Antes de comenzar a hablar de este libro, les haré una recomendación directa: léanlo, cómprenlo, vayan a una biblioteca o pídanselo prestado a alguien. No sólo disfrutarán con la magnífica escritura de Muñoz Molina, sino que, si hasta ahora no conocían su faceta de periodista o la de ensayista, si no han tenido la suerte de leer alguno de sus artículos o simplemente los breves comentarios que deja en su blog personal, este libro constituye una magnífica oportunidad para hacerlo y, de paso, aprender.
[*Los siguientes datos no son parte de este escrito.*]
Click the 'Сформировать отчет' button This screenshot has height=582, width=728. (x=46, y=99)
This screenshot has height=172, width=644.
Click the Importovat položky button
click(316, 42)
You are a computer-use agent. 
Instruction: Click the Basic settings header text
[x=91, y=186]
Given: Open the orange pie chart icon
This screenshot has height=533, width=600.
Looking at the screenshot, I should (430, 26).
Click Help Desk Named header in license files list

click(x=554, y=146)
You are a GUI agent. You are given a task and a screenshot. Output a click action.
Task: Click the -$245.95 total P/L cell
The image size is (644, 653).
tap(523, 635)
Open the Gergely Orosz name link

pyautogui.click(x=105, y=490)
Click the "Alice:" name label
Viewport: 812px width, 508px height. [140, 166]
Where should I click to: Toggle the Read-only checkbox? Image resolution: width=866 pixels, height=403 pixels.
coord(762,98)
Porque lo que Muñoz Molina hace en este libro es algo parecido a lo que los buenos maestros hacen: aleccionar a sus discípulos no sólo en el conocimiento, sino en la actitud. De hecho, bastante antes de terminar el libro, no dejaba de pensar que éste podría ser una excelente lectura para alumnos de bachillerato, pero también es una lectura imprescindible para las personas que tienen la posibilidad de decidir, de actuar, o que simplemente desean reflexionar.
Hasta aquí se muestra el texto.